CIR does a tremendous amount at my home institution. Here are some issues we have tackled: pay parity between different hospitals (we work at many different institutions in my program, and we used to get paid different amounts at different times for each one), cafeteria hours and selection, bicycle parking, enforcing reimbursement for educational expenses, addressing safe staffing and stocking of our clinical areas, decreasing out of title work, and lobbying around gun safety legislation and patient safety. Through our patient care fund, we have provided ultrasound machines for multiple departments, books in many languages for our pediatric patients, a piano for our psychiatric patients to play, picture frames to display our young patient’s art work, home blood pressure cuffs for patients with hypertension, balloon pressure monitoring equipment for intubated patients, padded mattress pads for our high risk pregnant patients, among many, many other things.
Looking forward, we have many challenges to tackle in the coming year.
The most pressing issue for our patients in my opinion is police and gun violence and the role of race in these issues.
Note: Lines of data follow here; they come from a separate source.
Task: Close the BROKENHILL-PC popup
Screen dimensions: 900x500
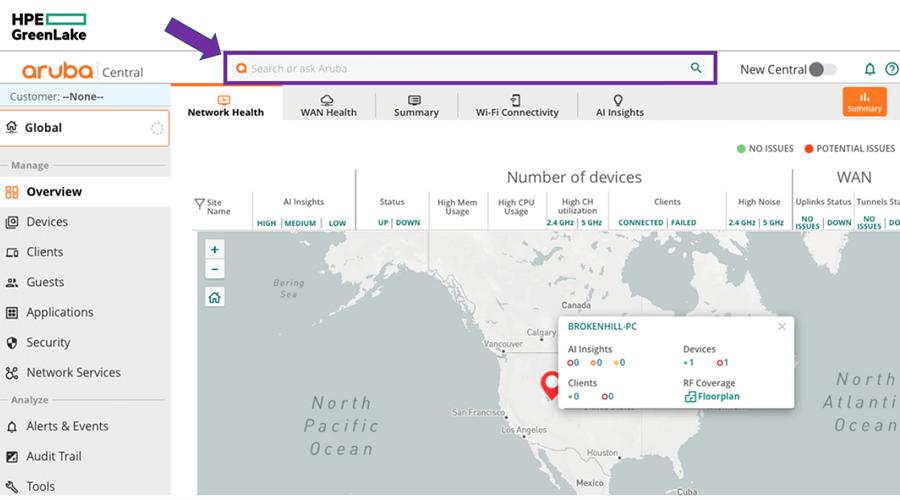Action: coord(782,326)
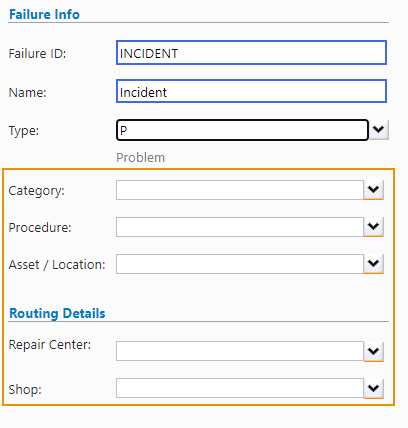Click the Failure Info section heading
This screenshot has height=428, width=408.
coord(44,15)
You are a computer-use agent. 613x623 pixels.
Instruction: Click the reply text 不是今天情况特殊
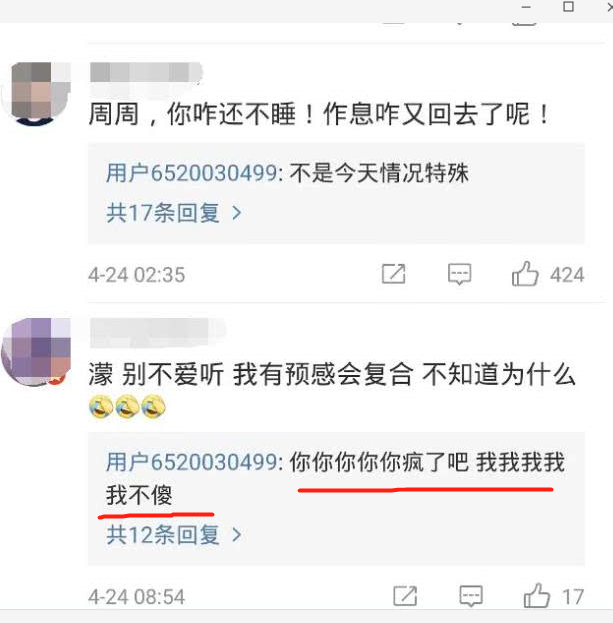tap(379, 173)
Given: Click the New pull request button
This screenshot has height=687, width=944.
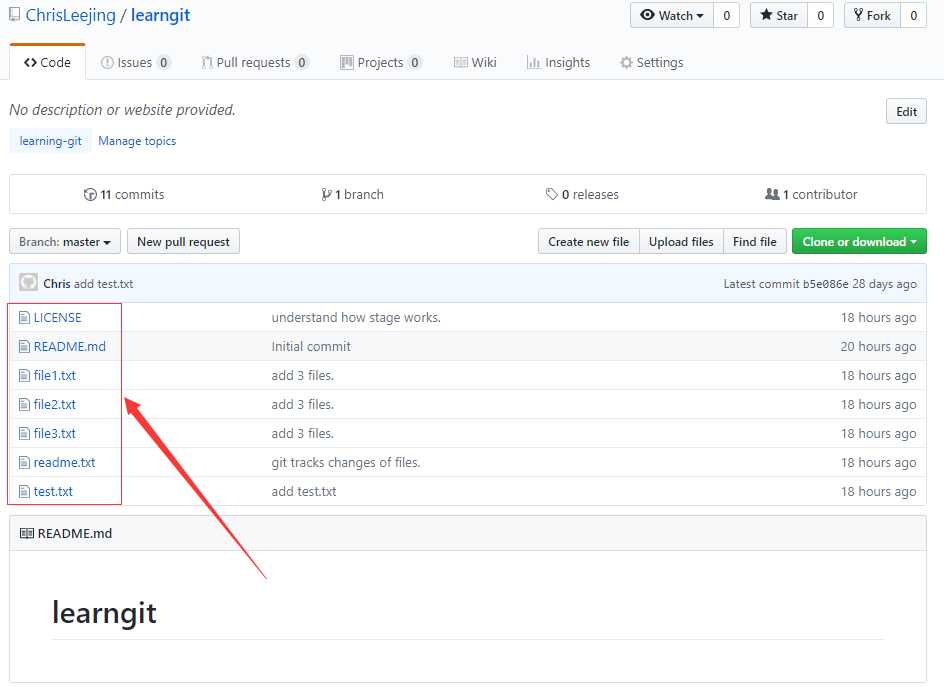Looking at the screenshot, I should [x=183, y=242].
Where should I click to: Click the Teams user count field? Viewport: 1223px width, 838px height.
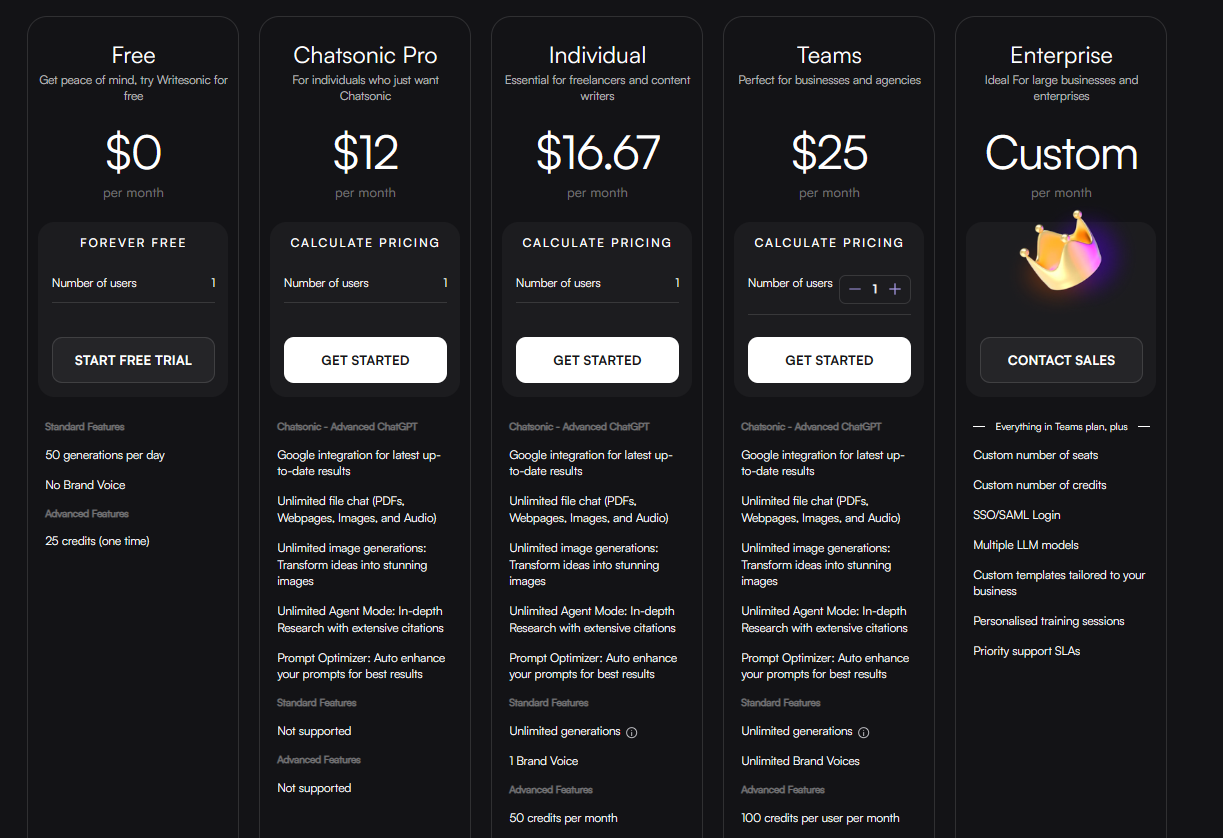click(x=875, y=289)
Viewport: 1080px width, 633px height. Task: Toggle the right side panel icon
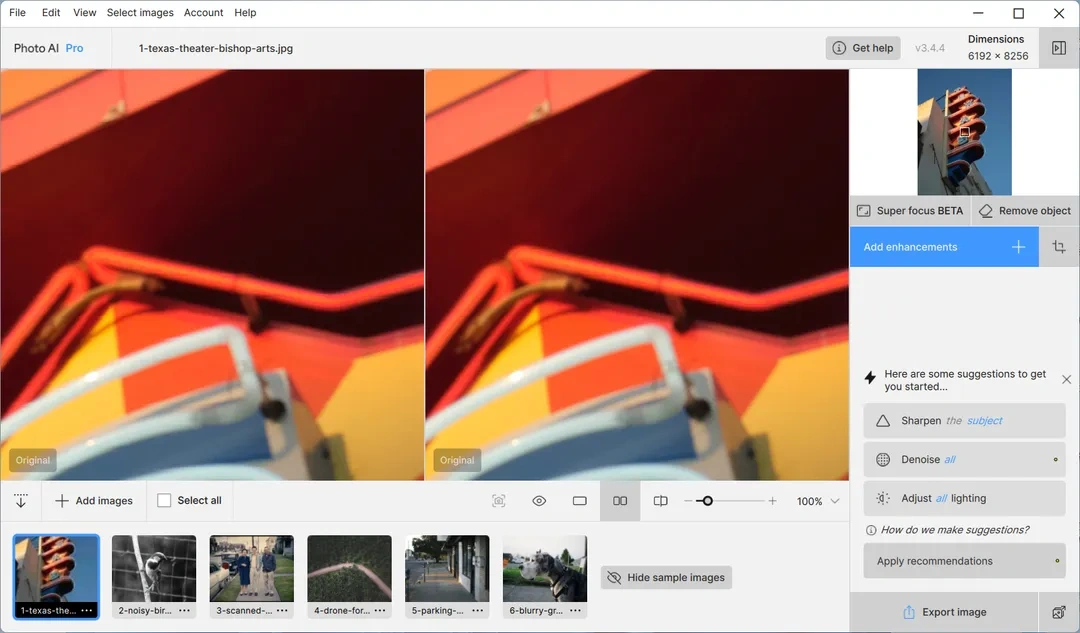(x=1059, y=48)
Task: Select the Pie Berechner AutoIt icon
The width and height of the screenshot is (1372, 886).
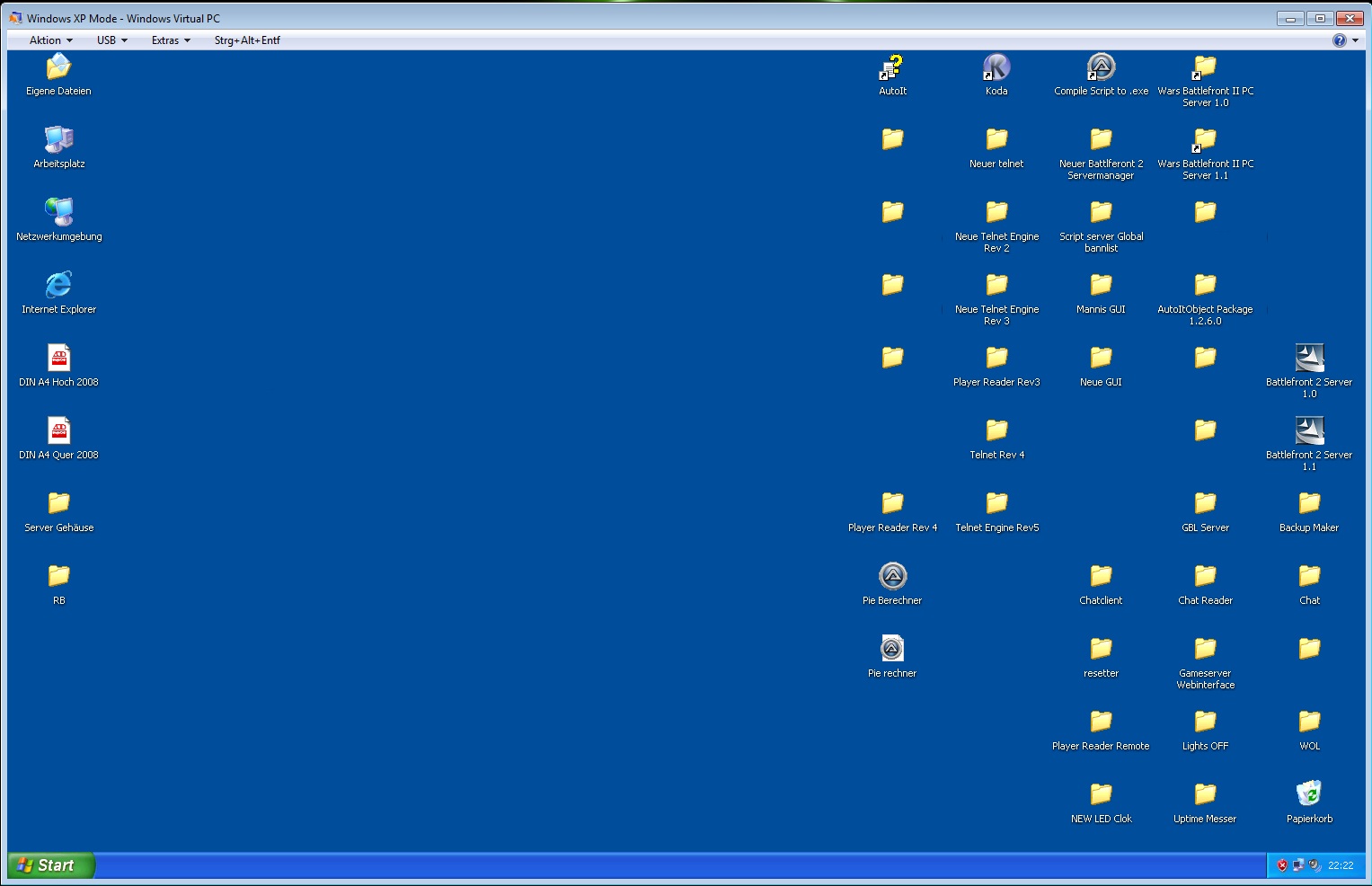Action: point(892,576)
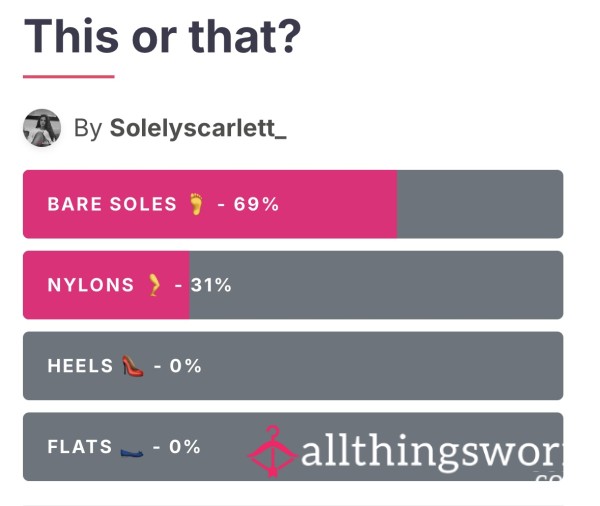Click the This or that? heading
This screenshot has width=600, height=506.
coord(162,36)
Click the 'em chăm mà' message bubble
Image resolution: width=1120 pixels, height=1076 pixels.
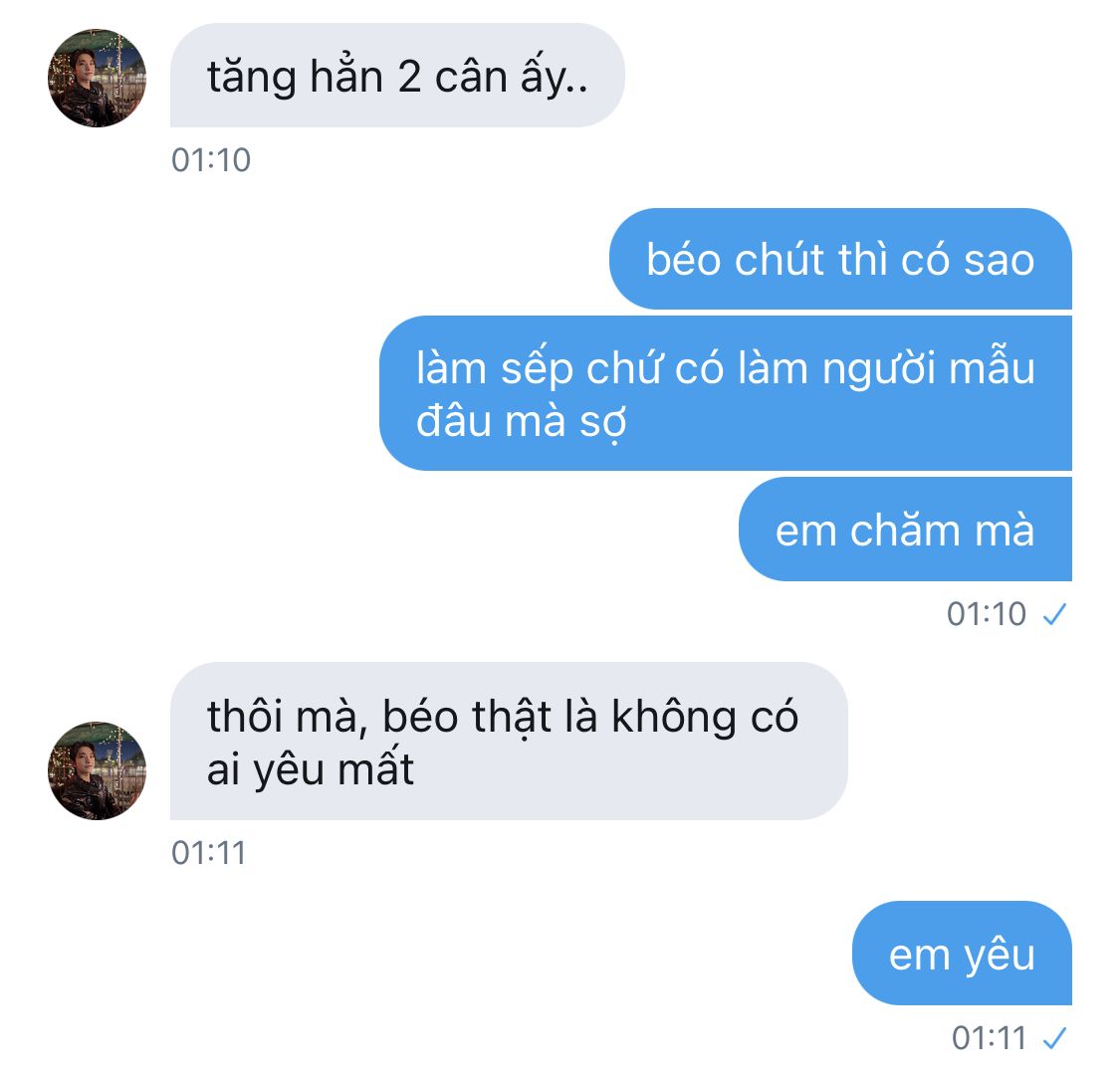[905, 530]
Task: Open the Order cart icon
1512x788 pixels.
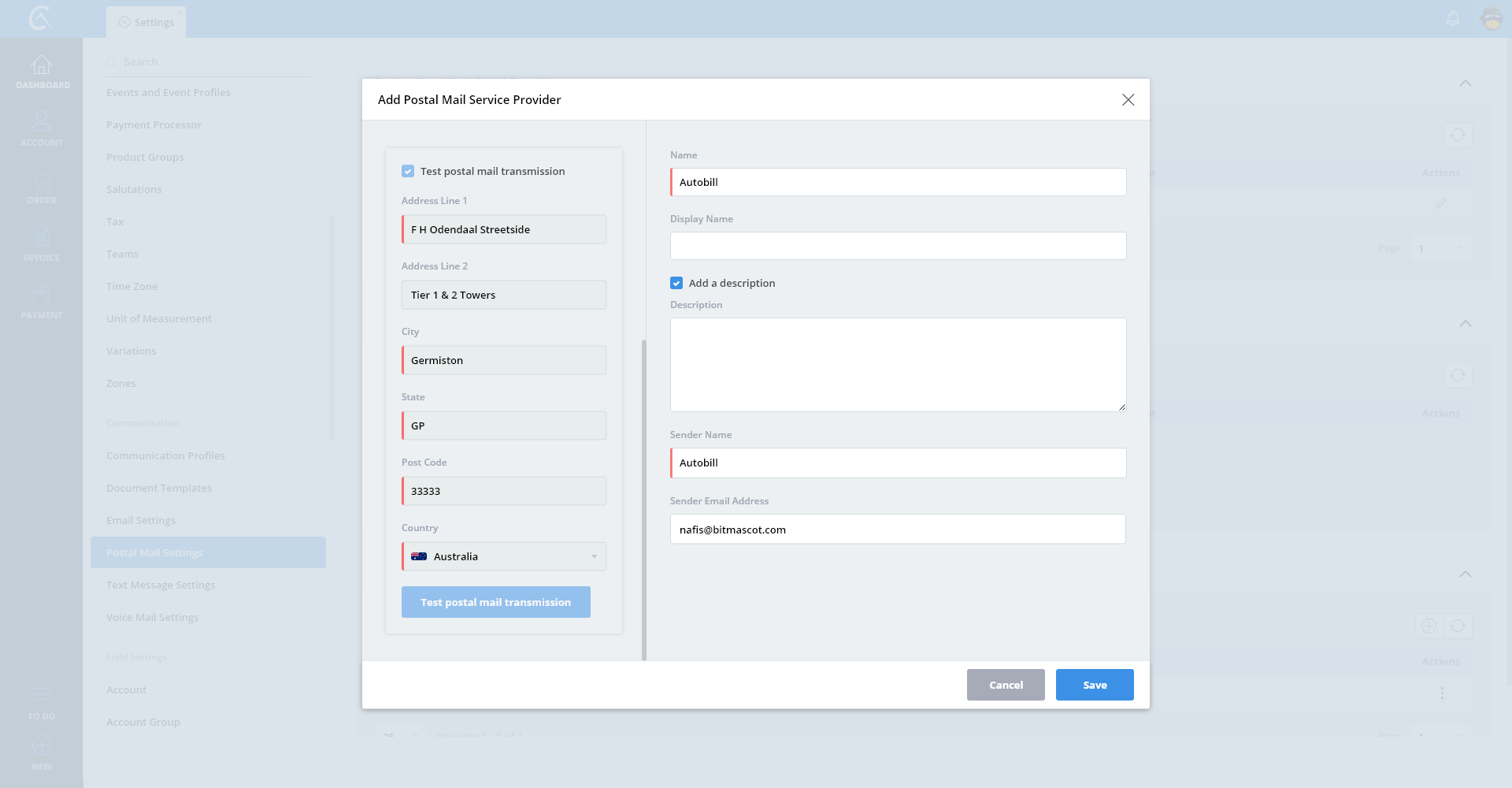Action: click(41, 180)
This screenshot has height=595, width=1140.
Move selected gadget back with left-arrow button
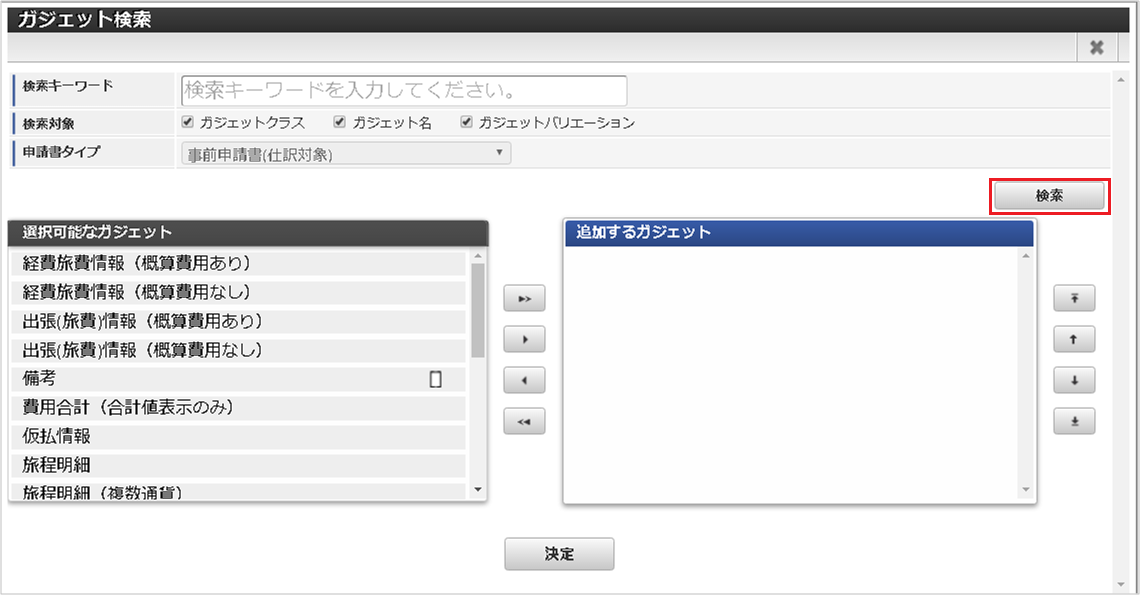coord(523,379)
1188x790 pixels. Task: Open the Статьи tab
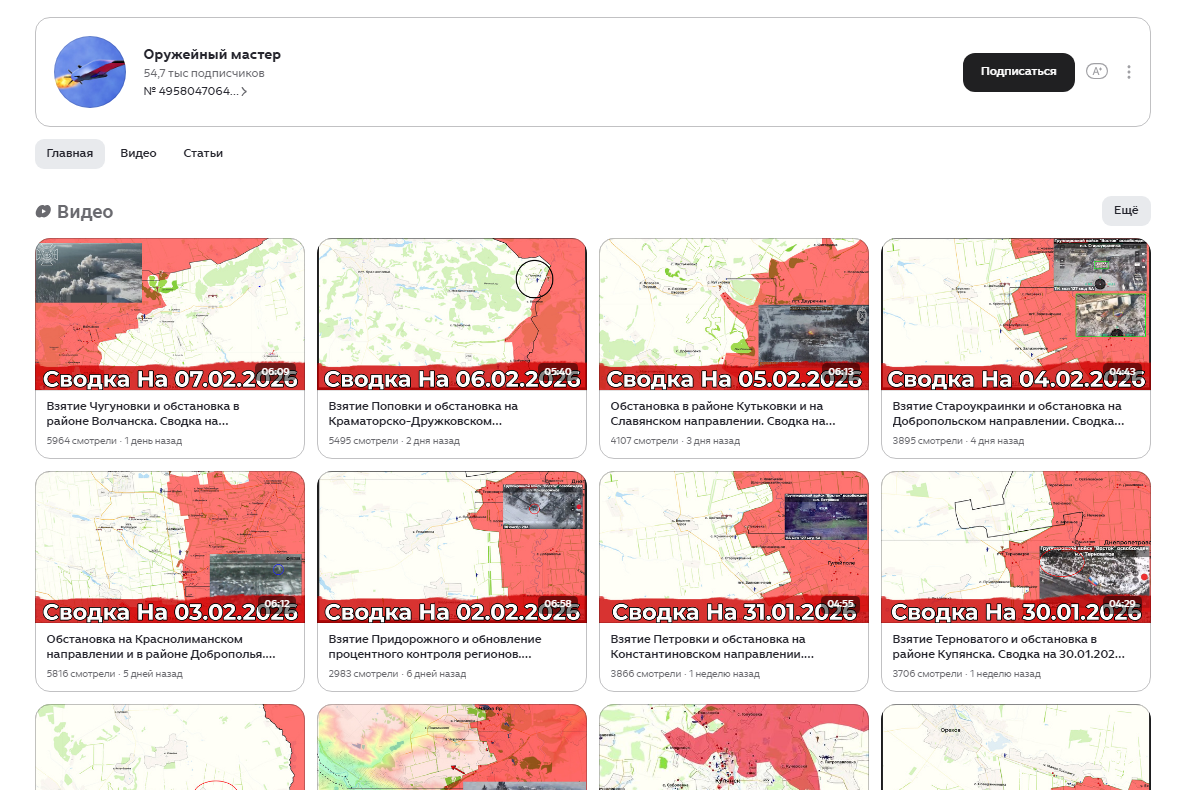(203, 154)
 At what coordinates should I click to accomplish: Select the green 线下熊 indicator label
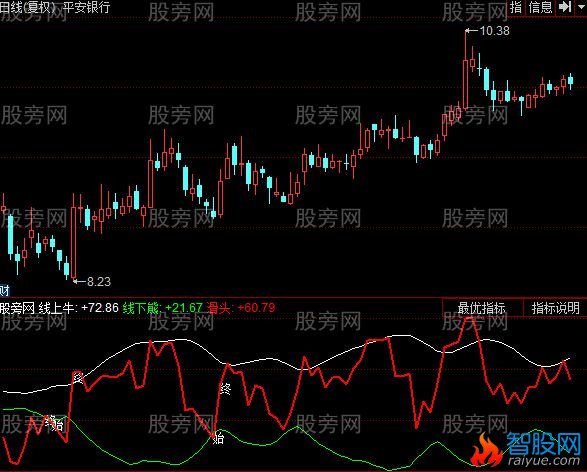pos(162,308)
These are a public health issue, and physicians in training are on the front lines of caring for these patients. We are motivated and ready to advocate for our patients on these issues. We need to find tangible, effective ways for residents to get involved and make changes in their institutions.
The ACGME will announce a new policy for work hours in the fall; we need to make sure that the resident voice is heard on this.
Many of our hospitals will be negotiating new contracts, and our priority as always is to make sure these contracts emphasize good patient care, safe working conditions, and resident well-being.
As it stands, many residents have no official representation in their contract negotiations. CIR needs to expand to cover more hospitals and more residents.
Depending on the results of the election, the health care environment in this country may change dramatically, and our residents and fellows need to be ready to respond quickly to these changes to protect and advocate for our patients.
Thank you for giving me the opportunity to represent you. It is a pleasure and an honor.